INPUT MATERIAL -
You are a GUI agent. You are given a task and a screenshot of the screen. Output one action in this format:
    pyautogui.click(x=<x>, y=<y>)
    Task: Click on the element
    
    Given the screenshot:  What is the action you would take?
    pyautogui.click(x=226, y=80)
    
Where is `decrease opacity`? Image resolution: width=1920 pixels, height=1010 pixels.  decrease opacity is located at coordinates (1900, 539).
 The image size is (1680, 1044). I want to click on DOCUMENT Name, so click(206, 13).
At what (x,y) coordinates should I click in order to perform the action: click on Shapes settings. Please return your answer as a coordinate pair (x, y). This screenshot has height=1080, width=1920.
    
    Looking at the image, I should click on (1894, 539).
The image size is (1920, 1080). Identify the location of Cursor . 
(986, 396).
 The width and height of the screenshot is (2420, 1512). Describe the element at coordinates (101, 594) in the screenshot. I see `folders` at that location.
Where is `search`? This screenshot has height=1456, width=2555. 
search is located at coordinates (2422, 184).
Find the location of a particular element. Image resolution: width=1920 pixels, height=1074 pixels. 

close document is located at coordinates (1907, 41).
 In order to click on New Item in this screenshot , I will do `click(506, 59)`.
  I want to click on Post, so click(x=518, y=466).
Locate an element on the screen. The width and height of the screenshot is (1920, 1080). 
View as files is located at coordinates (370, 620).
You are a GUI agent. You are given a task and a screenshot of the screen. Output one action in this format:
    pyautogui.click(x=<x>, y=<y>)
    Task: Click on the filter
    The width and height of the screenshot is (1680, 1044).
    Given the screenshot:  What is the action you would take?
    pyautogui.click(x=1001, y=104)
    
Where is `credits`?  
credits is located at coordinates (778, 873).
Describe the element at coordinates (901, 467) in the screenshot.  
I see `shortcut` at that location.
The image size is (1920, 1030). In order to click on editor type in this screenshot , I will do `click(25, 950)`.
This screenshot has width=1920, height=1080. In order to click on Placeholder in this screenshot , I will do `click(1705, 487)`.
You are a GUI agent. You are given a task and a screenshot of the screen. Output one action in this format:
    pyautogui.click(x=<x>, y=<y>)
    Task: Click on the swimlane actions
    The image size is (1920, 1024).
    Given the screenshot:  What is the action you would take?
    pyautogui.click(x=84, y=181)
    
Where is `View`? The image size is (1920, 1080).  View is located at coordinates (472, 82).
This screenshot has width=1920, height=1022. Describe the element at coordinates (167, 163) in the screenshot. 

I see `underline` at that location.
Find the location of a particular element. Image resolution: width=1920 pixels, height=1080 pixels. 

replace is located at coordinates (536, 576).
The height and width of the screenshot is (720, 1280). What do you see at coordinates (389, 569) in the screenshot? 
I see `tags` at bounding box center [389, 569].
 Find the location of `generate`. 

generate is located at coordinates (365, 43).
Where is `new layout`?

GOAL -
Transcribe the records from the start through the line containing "search is located at coordinates (2422, 184).", including that line.

TASK RESPONSE -
You are a GUI agent. You are given a task and a screenshot of the screen. Output one action in this format:
    pyautogui.click(x=<x>, y=<y>)
    Task: Click on the element
    
    Given the screenshot:  What is the action you would take?
    pyautogui.click(x=226, y=80)
    
Where is `decrease opacity`? Image resolution: width=1920 pixels, height=1010 pixels.  decrease opacity is located at coordinates (1900, 539).
 The image size is (1680, 1044). I want to click on DOCUMENT Name, so click(206, 13).
At what (x,y) coordinates should I click in order to perform the action: click on Shapes settings. Please return your answer as a coordinate pair (x, y). This screenshot has height=1080, width=1920.
    
    Looking at the image, I should click on (1894, 539).
The image size is (1920, 1080). Identify the location of Cursor . 
(986, 396).
 The width and height of the screenshot is (2420, 1512). Describe the element at coordinates (101, 594) in the screenshot. I see `folders` at that location.
Where is `search`? This screenshot has height=1456, width=2555. 
search is located at coordinates (2422, 184).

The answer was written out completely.